WORKING DATA START

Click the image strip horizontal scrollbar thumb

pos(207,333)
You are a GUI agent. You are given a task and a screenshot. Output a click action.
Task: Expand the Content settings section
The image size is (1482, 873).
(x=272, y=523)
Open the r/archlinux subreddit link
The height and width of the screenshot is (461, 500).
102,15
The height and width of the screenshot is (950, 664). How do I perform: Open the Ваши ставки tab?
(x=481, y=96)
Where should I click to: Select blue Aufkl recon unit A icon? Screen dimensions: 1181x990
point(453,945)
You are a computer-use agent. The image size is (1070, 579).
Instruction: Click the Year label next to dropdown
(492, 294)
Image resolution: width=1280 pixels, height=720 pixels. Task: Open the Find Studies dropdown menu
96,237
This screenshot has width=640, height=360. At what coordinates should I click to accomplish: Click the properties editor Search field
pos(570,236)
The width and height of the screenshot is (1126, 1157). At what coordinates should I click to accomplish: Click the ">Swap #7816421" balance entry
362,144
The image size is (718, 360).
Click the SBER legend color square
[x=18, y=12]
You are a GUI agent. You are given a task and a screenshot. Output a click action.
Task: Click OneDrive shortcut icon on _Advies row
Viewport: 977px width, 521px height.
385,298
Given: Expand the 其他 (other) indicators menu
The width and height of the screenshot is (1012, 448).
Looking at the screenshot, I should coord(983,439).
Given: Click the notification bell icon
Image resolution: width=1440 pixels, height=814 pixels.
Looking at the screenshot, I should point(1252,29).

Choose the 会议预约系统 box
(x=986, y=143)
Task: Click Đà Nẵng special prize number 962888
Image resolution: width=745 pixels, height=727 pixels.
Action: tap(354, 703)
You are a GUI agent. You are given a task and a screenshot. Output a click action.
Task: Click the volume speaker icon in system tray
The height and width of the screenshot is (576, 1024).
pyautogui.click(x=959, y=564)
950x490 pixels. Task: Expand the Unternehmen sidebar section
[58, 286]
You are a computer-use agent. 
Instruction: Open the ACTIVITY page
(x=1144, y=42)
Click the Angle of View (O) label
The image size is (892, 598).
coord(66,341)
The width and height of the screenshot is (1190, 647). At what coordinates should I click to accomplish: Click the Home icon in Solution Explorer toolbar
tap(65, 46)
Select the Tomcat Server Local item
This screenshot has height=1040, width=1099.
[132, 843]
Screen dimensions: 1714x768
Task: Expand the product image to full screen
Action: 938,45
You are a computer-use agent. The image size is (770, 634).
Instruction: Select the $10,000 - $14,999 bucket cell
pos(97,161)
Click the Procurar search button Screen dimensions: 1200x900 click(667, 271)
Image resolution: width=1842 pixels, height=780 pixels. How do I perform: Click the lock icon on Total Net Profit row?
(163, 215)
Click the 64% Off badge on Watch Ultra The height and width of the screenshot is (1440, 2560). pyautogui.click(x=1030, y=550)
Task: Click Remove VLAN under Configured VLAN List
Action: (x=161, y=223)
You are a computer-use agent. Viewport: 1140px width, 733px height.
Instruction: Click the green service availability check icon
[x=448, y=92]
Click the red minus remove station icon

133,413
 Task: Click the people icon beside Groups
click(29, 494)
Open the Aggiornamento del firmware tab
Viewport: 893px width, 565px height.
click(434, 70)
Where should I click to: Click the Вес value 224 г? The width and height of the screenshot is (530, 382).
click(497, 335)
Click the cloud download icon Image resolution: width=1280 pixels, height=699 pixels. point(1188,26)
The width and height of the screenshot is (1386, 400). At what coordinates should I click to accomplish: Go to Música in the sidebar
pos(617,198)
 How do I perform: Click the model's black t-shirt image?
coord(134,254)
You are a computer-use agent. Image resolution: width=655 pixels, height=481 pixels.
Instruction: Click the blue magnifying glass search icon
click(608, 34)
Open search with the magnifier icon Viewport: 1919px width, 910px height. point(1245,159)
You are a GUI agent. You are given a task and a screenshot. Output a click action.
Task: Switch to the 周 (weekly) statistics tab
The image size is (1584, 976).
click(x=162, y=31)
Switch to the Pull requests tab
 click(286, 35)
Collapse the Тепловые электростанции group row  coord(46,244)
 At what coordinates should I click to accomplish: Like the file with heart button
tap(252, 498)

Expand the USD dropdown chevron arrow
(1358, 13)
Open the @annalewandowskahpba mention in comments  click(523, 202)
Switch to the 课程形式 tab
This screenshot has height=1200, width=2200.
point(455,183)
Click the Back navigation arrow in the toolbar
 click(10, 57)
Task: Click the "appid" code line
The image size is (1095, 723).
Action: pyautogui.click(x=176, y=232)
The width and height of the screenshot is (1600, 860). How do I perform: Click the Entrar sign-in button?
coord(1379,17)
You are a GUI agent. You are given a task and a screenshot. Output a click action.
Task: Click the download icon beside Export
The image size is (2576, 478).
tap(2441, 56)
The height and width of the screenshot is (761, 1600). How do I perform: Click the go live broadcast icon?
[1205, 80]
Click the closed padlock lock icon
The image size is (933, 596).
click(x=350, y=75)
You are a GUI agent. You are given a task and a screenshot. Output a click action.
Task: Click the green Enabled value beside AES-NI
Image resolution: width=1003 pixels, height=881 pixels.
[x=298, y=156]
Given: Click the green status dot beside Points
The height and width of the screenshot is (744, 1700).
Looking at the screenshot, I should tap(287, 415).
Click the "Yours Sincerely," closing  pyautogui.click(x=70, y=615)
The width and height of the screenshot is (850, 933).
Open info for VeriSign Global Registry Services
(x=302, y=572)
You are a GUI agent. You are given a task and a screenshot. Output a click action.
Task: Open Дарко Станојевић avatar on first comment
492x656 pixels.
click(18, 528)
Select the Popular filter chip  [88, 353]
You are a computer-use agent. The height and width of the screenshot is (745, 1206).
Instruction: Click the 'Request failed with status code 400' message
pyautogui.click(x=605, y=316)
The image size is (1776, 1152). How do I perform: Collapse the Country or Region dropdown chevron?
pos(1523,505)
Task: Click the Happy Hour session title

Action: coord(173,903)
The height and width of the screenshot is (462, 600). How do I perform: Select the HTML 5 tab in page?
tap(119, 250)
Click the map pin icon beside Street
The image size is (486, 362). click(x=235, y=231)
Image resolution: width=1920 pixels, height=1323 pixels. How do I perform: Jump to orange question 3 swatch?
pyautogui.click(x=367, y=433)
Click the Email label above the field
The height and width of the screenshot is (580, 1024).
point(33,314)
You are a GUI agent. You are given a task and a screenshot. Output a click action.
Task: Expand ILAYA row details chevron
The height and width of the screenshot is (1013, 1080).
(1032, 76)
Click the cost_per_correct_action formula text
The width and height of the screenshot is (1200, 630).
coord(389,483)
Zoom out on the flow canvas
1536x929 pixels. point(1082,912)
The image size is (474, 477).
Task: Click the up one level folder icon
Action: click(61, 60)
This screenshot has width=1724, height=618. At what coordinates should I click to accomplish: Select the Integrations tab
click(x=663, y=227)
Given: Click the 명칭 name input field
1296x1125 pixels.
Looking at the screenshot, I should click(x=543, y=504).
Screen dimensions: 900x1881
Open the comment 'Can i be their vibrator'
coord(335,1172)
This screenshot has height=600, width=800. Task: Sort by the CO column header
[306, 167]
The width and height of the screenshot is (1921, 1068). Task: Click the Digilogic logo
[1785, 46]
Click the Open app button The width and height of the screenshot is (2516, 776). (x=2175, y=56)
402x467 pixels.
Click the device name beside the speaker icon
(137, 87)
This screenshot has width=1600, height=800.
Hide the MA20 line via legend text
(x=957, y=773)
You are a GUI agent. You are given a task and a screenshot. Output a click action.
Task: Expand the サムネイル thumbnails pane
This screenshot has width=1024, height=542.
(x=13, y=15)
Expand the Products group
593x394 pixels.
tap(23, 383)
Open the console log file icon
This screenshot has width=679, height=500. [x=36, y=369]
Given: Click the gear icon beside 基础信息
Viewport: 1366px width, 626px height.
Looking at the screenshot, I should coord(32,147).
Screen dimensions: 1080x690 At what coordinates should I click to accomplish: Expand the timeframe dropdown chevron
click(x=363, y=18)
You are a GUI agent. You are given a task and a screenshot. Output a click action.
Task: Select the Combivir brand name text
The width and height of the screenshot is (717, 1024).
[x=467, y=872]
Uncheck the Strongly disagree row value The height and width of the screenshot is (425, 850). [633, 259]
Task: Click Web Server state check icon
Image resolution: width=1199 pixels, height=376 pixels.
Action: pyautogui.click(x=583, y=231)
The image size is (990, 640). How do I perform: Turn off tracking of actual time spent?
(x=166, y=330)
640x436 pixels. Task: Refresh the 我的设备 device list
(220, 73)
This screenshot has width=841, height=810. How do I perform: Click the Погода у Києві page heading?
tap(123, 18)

WORKING DATA END

DESCRIPTION OF THE TASK ▸ Look above for the line with "This screenshot has width=640, height=360." and the line with "Select the Tomcat Server Local item"; transcribe both and all lines in between, exactly, and nothing else.

SOLUTION FOR THIS PROBLEM ▸
This screenshot has width=640, height=360. At what coordinates should I click to accomplish: Click the properties editor Search field
pos(570,236)
The width and height of the screenshot is (1126, 1157). At what coordinates should I click to accomplish: Click the ">Swap #7816421" balance entry
362,144
The image size is (718, 360).
Click the SBER legend color square
[x=18, y=12]
You are a GUI agent. You are given a task and a screenshot. Output a click action.
Task: Click OneDrive shortcut icon on _Advies row
Viewport: 977px width, 521px height.
385,298
Given: Expand the 其他 (other) indicators menu
The width and height of the screenshot is (1012, 448).
Looking at the screenshot, I should coord(983,439).
Given: Click the notification bell icon
Image resolution: width=1440 pixels, height=814 pixels.
Looking at the screenshot, I should point(1252,29).

Choose the 会议预约系统 box
(x=986, y=143)
Task: Click Đà Nẵng special prize number 962888
Image resolution: width=745 pixels, height=727 pixels.
Action: tap(354, 703)
You are a GUI agent. You are given a task and a screenshot. Output a click action.
Task: Click the volume speaker icon in system tray
The height and width of the screenshot is (576, 1024).
pyautogui.click(x=959, y=564)
950x490 pixels. Task: Expand the Unternehmen sidebar section
[58, 286]
You are a computer-use agent. 
Instruction: Open the ACTIVITY page
(x=1144, y=42)
Click the Angle of View (O) label
The image size is (892, 598).
coord(66,341)
The width and height of the screenshot is (1190, 647). At what coordinates should I click to accomplish: Click the Home icon in Solution Explorer toolbar
tap(65, 46)
Select the Tomcat Server Local item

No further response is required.